The Institute for Energy (IES) is predicting about 2.5 percent reduction in fuel prices on the local market in the first pricing window next month.

According to the IES, the next window may be a good time for consumers who have been battered with rising fuel prices over the past months.

The IES attributed the expected decline in fuel prices on the local market to the outbreak of deadly coronavirus in China, which has resulted in less demand for crude oil and for products made from crude oil such as jet fuel because of travel restrictions as well as stability of the Ghanaian cedi against the US dollar.

“The outbreak of the novel coronavirus comes at a particularly bad time for oil prices, which were already under duress from a global supply glut.

“The reduced economic activity in China means less demand for crude oil and for products made from crude oil such as jet fuel because of travel restrictions.

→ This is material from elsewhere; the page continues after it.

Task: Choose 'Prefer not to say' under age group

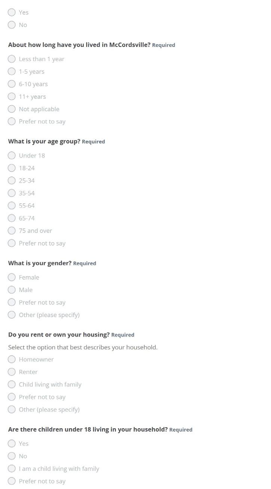Action: tap(12, 243)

Brent crude traded around 3 percent lower on Monday at US$58.88 a barrel, the lowest level since October last year. Brent crude decreased marginally by 4.66 percent from US$66.74 per barrel to close at US$63.63 per barrel on average terms during the period under review,” Raymond Nuworkpor, Research & Policy Analyst with IES said in a statement.

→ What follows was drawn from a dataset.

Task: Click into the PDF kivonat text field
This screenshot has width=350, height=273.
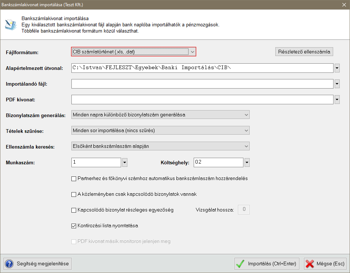Action: coord(202,100)
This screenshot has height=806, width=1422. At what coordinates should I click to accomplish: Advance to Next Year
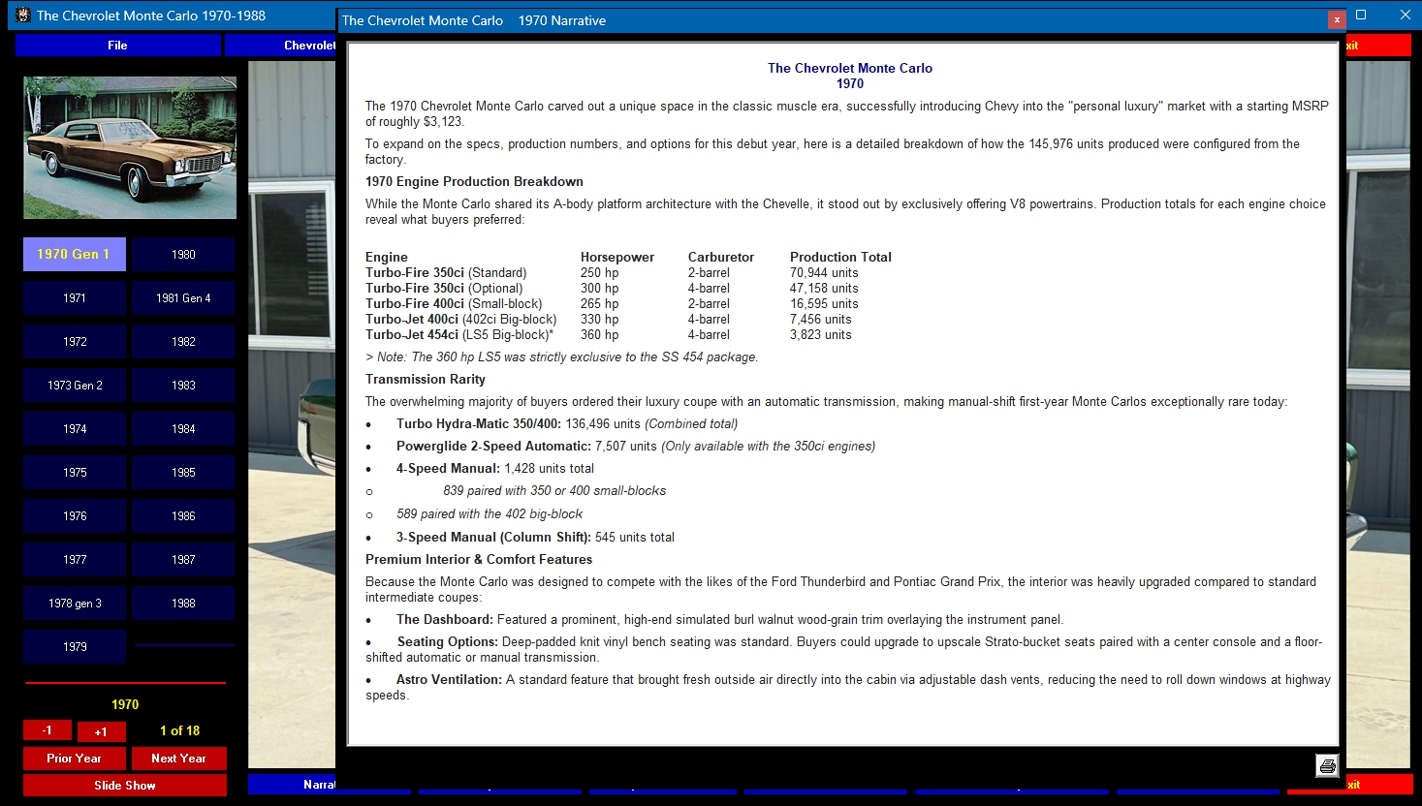point(178,759)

Below is the IES’ full statement

LOCAL FUEL PRICES MUST FALL FOR CONSUMERS REVIEW OF JANUARY 2020 SECOND PRICING-WINDOW

Local Fuel Market Performance

Fuel prices experienced an increment in the Pricing-window under review as predicted by the Institute for Energy Security (IES). The Second Pricing-window of January 2020 saw majority of Oil Marketing Companies (OMCs) adjusting prices at the pump to record a national average price of Gh¢5.48 and Gh¢5.46 for Gasoil and Gasoline respectively. This represents an average of 2.24% and 1.87% increment for Gasoil and Gasoline respectively.

For the Pricing-window under review, Zen Petroleum, Benab Oil, Pacific, SO Energy and Alinco Oil sold the least-priced Gasoline and Gasoil on the local market relative to others in the industry, while Shell sold the most expensive Gasoil and Gasoline; as found by IES Market-scan.

World Oil Market

The outbreak of the novel coronavirus comes at a particularly bad time for oil prices, which were already under duress from a global supply glut.

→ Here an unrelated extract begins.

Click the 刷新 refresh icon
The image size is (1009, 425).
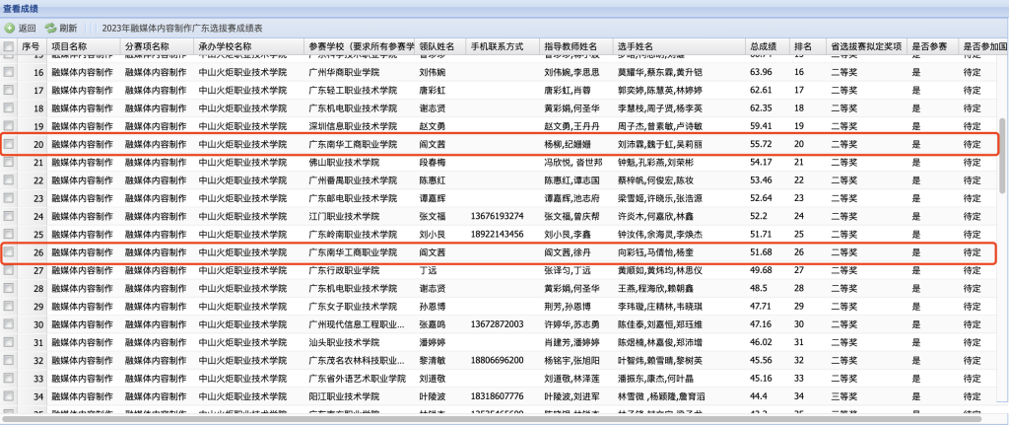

The reduced economic activity in China means less demand for crude oil and for products made from crude oil, such as Jet fuel, because of travel restrictions. Brent crude traded around 3% lower on Monday at $58.88 a barrel, the lowest level since October last year. Brent crude decreased marginally by 4.66% from $66.74 per barrel to close at $63.63 per barrel on average terms during the period under review.

S&P’s Platts benchmark for fuels shows average Gasoline price decreasing by 5.69% to close at $587.68 per metric tonne, from a previous average of $623.13 per metric tonne; while Gasoil declined by 8.00% to close trading at $562.93 per metric tonne.

 Local Forex

Data collated by IES Economic Desk from the Foreign Exchange market shows the Cedi remained stable against the U.S. Dollar, trading at an average price of Gh¢5.62 to the U.S. Dollar over the period under review; same rate of Gh¢5.62 recorded in the first Pricing-window.

PROJECTIONS FOR FEBRUARY 2020 FIRST PRICING-WINDOW

From the 4.66% decline in prices of Brent crude, coupled with the 8.00% and 5.69% considerable reduction in the prices of Gasoil and Gasoline respectively on the international market; the Institute for Energy Security (IES) foresees prices of fuel on the local market dropping by roughly 2.5%.

The expected fall of fuel prices for consumers is a reflection of market fundamentals as accepted in a deregulated market structure.

The next Window may be a good time for consumers who have been battered with rising fuel prices over the past months.